Data extracted from a collection:
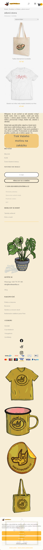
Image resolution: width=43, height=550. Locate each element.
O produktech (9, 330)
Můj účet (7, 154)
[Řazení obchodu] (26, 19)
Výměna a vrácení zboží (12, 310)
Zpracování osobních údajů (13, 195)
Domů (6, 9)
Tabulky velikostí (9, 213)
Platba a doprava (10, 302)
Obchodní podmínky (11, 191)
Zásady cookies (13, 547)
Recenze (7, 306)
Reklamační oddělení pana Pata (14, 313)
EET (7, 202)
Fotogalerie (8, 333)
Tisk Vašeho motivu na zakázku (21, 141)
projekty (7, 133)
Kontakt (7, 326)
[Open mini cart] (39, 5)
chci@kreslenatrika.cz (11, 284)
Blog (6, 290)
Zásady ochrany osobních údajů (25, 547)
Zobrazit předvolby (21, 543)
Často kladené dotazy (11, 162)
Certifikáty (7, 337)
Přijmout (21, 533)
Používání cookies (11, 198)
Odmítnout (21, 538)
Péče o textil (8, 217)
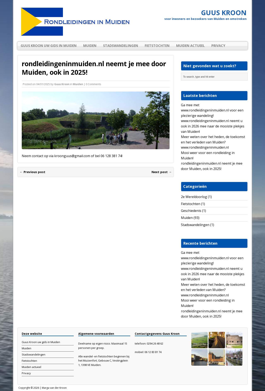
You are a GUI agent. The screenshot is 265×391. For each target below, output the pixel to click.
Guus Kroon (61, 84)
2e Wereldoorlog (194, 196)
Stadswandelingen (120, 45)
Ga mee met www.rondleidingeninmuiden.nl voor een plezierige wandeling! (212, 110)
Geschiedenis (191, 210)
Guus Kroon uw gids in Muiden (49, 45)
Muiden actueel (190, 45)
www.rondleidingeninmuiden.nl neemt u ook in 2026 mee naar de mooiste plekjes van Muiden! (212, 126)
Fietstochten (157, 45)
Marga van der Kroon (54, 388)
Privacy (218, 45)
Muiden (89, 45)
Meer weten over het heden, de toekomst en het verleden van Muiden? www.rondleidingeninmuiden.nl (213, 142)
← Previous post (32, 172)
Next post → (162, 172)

--- The request ---
Quote every line of the entries above word for word, leaving out the pictures.

--- Expected answer ---
Image resolution: width=43, height=550. Locate each element.
O produktech (9, 330)
Můj účet (7, 154)
[Řazení obchodu] (26, 19)
Výměna a vrácení zboží (12, 310)
Zpracování osobních údajů (13, 195)
Domů (6, 9)
Tabulky velikostí (9, 213)
Platba a doprava (10, 302)
Obchodní podmínky (11, 191)
Zásady cookies (13, 547)
Recenze (7, 306)
Reklamační oddělení pana Pata (14, 313)
EET (7, 202)
Fotogalerie (8, 333)
Tisk Vašeho motivu na zakázku (21, 141)
projekty (7, 133)
Kontakt (7, 326)
[Open mini cart] (39, 5)
chci@kreslenatrika.cz (11, 284)
Blog (6, 290)
Zásady ochrany osobních údajů (25, 547)
Zobrazit předvolby (21, 543)
Často kladené dotazy (11, 162)
Certifikáty (7, 337)
Přijmout (21, 533)
Používání cookies (11, 198)
Odmítnout (21, 538)
Péče o textil (8, 217)
You are a GUI agent. The screenshot is 265×391. For each target below, output the pixel to click.
Guus Kroon (61, 84)
2e Wereldoorlog (194, 196)
Stadswandelingen (120, 45)
Ga mee met www.rondleidingeninmuiden.nl voor een plezierige wandeling! (212, 110)
Geschiedenis (191, 210)
Guus Kroon uw gids in Muiden (49, 45)
Muiden actueel (190, 45)
www.rondleidingeninmuiden.nl neemt u ook in 2026 mee naar de mooiste plekjes van Muiden! (212, 126)
Fietstochten (157, 45)
Marga van der Kroon (54, 388)
Privacy (218, 45)
Muiden (89, 45)
Meer weten over het heden, de toekomst en het verleden van Muiden? www.rondleidingeninmuiden.nl (213, 142)
← Previous post (32, 172)
Next post → (162, 172)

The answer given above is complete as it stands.